Some commentators have suggested that they are together one of the “six atmospheric breaths” (qi) upon which the sage chariots in her wandering. (1:8) For the purpose of establishing my point of departure, let’s assume that they are.

The sage wanders in non-dependence, and this renders all things and circumstances equal and interchangeable. If there were things or cosmic principles called yin and yang, the sage would have no need of them except as something upon which to “ride atop”. But she can do that with any- and everything. They are interchangeable. This is her freedom.

The existence or non-existence of a metaphysical yin and yang is therefore absolutely moot. Just as the existence of metaphysical Dao or qi (ch’i) is moot.

In my usage, therefore, yin and yang are terms descriptive of psychological orientations. They are no more “real” than any other dialectic—they “exist” only as descriptive of a relationship between things.

There is value, however, in making reference to a hypothetical yin and yang as cosmic principles, just as there is in referencing metaphysical Dao. Dao is the big Question Mark—not the big Answer. This is its value. So too with yin and yang—they are useful concepts by which to interpret the world, but only as long as we do not render them substantively “real”.

Now, after all this yanging I’m ready for some yinning.

HAVING A GOOD LAUGH IV

Tiny birds laugh derisively at the flight of the mighty Peng. Their laughter evinces their egoic closed-mindedness. Their narrow experience is the measure of all things. Song Xing laughs at those who, like the birds, commit to their petty accomplishments as sufficient to make them “someone”. He is “better” than they. (1:7)

The sage laughs joyously in the freedom of play. Her laughter is celebratory. She “takes part everywhere as the springtime of each being”. (5:16) Her laughter is an affirming appreciation of every expression.

A Zennist who has just experienced satori declares: All that’s left is to have a good laugh. How so? Previously, all was so serious; there was a self to be saved. Now, all is well and is seen to have always been so.

But why laugh? Laughter turns on incongruity; all these messes, this Great Mess, are recontextualized in an experience of unconditional Wellness. This laughter evinces transcendence.

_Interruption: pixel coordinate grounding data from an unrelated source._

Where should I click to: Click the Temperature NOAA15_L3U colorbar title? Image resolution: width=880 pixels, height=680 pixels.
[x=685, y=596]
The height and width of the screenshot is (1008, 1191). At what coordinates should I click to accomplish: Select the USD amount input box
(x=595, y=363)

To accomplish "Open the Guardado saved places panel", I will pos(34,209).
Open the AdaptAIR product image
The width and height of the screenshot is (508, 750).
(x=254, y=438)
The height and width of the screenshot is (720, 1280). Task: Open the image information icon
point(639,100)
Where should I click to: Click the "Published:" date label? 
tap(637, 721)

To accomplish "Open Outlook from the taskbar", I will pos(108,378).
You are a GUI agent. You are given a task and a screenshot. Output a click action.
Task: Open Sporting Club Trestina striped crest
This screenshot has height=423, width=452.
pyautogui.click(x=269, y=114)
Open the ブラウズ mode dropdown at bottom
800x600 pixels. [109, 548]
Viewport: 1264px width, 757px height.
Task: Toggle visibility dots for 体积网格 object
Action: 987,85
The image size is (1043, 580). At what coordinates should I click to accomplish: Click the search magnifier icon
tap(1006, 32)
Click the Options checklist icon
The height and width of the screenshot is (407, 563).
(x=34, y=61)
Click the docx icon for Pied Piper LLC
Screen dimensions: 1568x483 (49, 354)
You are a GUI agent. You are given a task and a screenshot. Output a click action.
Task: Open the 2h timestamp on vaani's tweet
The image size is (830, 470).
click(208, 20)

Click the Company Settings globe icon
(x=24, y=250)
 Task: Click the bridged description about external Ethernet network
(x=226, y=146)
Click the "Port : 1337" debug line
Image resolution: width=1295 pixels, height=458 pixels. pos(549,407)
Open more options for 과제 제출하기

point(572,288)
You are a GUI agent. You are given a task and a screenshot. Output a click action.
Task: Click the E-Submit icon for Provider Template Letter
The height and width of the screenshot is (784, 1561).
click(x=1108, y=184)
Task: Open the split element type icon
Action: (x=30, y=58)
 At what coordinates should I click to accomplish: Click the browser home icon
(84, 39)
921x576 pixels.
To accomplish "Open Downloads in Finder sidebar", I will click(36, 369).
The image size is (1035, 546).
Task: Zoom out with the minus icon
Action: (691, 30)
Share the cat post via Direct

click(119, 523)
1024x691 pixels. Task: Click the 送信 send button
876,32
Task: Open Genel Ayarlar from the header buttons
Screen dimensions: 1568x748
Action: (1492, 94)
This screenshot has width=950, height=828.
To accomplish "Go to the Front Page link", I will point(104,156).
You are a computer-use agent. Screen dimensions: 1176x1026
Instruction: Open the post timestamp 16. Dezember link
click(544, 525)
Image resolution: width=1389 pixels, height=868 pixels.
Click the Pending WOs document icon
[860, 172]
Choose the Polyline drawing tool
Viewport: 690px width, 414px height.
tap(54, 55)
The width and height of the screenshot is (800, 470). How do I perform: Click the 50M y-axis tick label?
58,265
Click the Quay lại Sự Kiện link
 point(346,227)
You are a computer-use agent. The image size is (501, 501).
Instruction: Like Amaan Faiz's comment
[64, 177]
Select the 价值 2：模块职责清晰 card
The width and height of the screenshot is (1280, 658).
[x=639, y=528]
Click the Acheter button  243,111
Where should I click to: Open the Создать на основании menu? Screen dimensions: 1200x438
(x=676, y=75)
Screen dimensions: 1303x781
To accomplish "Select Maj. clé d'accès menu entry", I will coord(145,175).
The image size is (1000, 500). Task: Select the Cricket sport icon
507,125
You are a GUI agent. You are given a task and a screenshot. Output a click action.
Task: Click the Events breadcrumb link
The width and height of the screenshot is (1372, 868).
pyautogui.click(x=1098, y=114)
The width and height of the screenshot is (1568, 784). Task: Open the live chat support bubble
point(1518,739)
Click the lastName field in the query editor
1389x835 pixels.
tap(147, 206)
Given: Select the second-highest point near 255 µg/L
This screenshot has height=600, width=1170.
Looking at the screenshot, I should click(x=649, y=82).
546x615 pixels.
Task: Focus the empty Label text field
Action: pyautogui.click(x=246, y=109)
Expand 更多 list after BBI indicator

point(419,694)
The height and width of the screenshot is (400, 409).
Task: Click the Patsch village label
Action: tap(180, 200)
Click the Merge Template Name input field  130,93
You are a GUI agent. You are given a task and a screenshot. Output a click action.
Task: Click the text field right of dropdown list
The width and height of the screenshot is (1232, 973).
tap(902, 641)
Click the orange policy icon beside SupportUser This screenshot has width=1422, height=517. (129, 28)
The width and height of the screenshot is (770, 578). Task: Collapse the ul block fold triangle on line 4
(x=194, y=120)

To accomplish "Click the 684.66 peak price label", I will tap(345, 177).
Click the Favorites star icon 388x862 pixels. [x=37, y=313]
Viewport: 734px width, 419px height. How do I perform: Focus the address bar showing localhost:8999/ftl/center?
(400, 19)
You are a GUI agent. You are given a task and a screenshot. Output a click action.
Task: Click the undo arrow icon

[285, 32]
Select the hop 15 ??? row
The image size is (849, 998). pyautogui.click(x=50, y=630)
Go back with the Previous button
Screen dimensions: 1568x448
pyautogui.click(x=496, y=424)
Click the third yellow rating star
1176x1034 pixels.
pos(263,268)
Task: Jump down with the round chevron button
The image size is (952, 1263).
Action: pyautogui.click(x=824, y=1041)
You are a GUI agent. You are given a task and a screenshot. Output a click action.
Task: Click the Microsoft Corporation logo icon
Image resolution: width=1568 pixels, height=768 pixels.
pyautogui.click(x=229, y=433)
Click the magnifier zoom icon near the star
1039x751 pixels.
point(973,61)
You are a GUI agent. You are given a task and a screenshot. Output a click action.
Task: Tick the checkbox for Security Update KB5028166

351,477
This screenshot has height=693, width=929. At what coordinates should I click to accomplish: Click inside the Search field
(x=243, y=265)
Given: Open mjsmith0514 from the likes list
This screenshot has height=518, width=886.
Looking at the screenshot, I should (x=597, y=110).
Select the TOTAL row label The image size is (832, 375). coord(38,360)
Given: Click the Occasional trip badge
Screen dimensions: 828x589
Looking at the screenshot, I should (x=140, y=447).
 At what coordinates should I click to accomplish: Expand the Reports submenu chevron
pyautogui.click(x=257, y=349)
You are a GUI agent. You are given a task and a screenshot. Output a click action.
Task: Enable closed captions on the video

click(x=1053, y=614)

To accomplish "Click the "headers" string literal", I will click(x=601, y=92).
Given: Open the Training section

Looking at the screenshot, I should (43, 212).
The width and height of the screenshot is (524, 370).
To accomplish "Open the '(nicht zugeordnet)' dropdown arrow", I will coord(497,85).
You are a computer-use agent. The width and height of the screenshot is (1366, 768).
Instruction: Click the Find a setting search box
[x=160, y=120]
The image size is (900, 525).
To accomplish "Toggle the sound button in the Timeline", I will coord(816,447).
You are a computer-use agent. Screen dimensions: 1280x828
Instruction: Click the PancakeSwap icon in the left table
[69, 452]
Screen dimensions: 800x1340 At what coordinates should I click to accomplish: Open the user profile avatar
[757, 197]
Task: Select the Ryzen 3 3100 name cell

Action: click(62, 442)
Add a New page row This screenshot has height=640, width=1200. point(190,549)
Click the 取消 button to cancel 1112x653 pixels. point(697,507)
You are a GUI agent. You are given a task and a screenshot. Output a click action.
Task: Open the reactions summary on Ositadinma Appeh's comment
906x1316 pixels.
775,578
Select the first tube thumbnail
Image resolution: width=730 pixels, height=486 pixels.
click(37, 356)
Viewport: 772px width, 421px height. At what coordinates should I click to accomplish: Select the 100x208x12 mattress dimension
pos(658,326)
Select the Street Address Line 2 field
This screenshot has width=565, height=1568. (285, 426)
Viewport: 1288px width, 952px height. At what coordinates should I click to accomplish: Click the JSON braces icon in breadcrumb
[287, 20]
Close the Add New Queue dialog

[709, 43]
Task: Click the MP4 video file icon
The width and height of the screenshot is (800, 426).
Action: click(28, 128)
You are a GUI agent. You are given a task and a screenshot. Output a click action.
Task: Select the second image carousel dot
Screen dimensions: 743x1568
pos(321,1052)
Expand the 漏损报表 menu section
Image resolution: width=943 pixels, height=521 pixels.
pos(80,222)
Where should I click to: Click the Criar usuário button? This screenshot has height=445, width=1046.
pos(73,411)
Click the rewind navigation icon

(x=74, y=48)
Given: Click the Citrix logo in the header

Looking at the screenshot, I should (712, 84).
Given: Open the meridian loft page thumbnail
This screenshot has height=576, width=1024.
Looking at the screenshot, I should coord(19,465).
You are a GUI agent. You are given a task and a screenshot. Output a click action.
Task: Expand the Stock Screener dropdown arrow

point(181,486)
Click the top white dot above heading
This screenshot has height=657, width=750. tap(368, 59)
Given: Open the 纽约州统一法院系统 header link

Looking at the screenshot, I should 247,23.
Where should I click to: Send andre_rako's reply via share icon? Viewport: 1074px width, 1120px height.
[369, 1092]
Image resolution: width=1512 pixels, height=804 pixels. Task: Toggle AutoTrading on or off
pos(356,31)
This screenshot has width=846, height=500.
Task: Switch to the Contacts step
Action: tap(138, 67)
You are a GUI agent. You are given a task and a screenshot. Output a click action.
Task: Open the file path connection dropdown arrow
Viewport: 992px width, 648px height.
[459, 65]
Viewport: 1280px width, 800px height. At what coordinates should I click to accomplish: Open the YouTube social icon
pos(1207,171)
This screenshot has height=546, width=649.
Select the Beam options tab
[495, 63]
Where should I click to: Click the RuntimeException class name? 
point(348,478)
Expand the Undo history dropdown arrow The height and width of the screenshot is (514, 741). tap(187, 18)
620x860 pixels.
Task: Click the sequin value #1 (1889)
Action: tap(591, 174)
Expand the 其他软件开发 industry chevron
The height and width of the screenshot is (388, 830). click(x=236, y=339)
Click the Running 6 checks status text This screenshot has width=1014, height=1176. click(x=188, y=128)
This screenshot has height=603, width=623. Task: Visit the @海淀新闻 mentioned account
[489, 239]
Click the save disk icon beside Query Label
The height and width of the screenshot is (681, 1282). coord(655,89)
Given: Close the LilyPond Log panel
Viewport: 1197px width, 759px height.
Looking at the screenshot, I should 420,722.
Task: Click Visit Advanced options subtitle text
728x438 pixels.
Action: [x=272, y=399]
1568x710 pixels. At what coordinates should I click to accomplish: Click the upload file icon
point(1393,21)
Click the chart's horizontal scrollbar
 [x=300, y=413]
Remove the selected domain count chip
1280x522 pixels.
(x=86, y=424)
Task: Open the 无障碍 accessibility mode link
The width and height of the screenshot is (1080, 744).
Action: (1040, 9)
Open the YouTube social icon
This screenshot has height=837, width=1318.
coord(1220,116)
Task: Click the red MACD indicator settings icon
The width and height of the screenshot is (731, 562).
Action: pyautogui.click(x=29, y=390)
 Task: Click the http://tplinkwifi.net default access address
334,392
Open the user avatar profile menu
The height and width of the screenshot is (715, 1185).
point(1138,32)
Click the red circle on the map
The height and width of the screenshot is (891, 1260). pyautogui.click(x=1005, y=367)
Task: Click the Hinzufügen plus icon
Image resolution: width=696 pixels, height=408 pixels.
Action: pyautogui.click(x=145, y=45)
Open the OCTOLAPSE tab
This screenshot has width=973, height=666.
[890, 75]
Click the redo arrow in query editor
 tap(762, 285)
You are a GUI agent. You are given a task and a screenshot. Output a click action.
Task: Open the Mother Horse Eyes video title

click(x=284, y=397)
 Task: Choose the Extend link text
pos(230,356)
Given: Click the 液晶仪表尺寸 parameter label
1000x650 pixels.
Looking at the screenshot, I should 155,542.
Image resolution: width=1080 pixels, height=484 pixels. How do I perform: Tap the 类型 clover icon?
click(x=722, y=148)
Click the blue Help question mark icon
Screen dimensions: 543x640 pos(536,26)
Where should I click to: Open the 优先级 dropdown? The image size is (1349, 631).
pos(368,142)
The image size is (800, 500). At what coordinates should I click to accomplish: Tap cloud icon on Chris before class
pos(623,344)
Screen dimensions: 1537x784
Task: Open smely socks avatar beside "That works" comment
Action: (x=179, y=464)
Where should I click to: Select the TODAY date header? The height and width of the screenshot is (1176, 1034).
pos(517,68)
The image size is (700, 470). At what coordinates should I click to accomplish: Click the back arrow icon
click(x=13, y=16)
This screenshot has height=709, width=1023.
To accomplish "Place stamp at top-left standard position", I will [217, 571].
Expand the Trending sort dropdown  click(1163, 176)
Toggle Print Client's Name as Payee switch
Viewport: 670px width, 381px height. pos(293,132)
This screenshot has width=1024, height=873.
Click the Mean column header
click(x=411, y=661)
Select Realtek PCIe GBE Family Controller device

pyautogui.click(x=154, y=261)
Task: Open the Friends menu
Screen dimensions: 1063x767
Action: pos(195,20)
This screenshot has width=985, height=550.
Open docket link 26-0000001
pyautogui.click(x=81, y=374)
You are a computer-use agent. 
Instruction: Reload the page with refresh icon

But transcendence is not negation. The messes remain. Indeed, without them there would be no transcendence, nor occasion for laughter.

We have before us a picture of a bloodied child, irredeemably traumatized by war. Shall we laugh? Can we laugh still? We cannot laugh at this, but we still laugh, do we not? Or do we descend into an abyss of anguished despair? What is it then that allows us to live on—to laugh with our own children, to enjoy the bitter-sweet of life?

Some may be scandalized by a declaration of universal Wellness—but they live it just the same. Life itself is hopefulness and trust. Hope dawns eternal because life itself is irredeemably celebratory.

HAVING A GOOD LAUGH III

As already suggested, an ironic statement requires thoughtful engagement in order to be understood. Yet, when understood, there is no sure form that that understanding will take. It is a subjective truth.

This, of course, is an example of wu-wei, non-being the change. It is pedagogical midwifery. The midwife does her part to be sure, but the real work is done by she who delivers, and that which she delivers is uniquely her own.

This reflects the Daoist position on the exercise of power generally. The ruler rules in such a way that when there are positive outcomes the people declare, “We did it ourselves.” (Laozi 17) She yins. Yet most rulers and teachers want to be in full control so as to be sure of the results and to be able to take credit for them. They yang.

Taken ironically, the Inner Chapters do not guarantee a single interpretation. “The guidelines within them are undepletable, giving forth new meanings without shedding the old ones. Vague! Ambiguous! We have not got to the end of them yet.” (33; p 124)

The real parting of ways when interpreting Zhuangzi is found here. Are we to take it all literally, or do we understand it as only a vague pointing? Is it yang, or is it yin? Does it tell us the truth of things, or does it help us to find our own truth?

The ability to rest in this ambiguity and its consequently diverse “truths” is in itself part of the purpose of this Zhuangzian joke. It is Dao as the confluence of all daos and the ability to “go by the rightness of the present ‘this’.” (2:16)

“For him [the sage], each thing is just so, each thing is right, and so he enfolds them all within himself by affirming the rightness of each.” (2:41)

HAVING A GOOD LAUGH II

Zhuangzi’s humor is basically ironic. Ironic humor typically turns on the incongruity of a statement with perceived “facts”. It states the opposite of what we likely believe to be the case so as to make us actively reconsider and (probably) recommit to that belief, though now some ambiguity has entered the equation. We are required to engage in a process. This is often good for a chuckle.

Irony can take different forms.

On a sweltering day I can say, It’s hot. Or I can ask, Is it hot enough for you? This latter requires you to think about it and come to your own conclusion that yes, it’s hot as hell. When Zhuangzi poses the possibility of depending on nothing we are similarly required to engage in an imaginative exercise.

A classic example of an ironic situation is seen when an Athenian general consults the Oracle on the eve of battle, and asks about the outcome. “There will be a great victory,” is the reply. He thus confidently engages in battle only to discover that that victory belongs to the opposing general. He failed of a sense of irony—the ability to see the ambiguity inherent in all things and to avoid literalism.

Then there is the case of Socrates who was told that the Oracle had declared him the wisest man in the world. Since he knew he knew so little, he made it his mission to prove the Oracle wrong by questioning those who “knew” what he did not. The mission itself was ironic, of course, since he knew that not-knowing was the source of his wisdom. But his ironic questioning served to awaken others to their own not-knowing and to perhaps become a bit wiser thereby.

Zhuangzi brazenly declares the fantastic, the obviously fictional, and historical truth bent to his purposes to make us consider and engage with possibilities that lie beyond what can be said.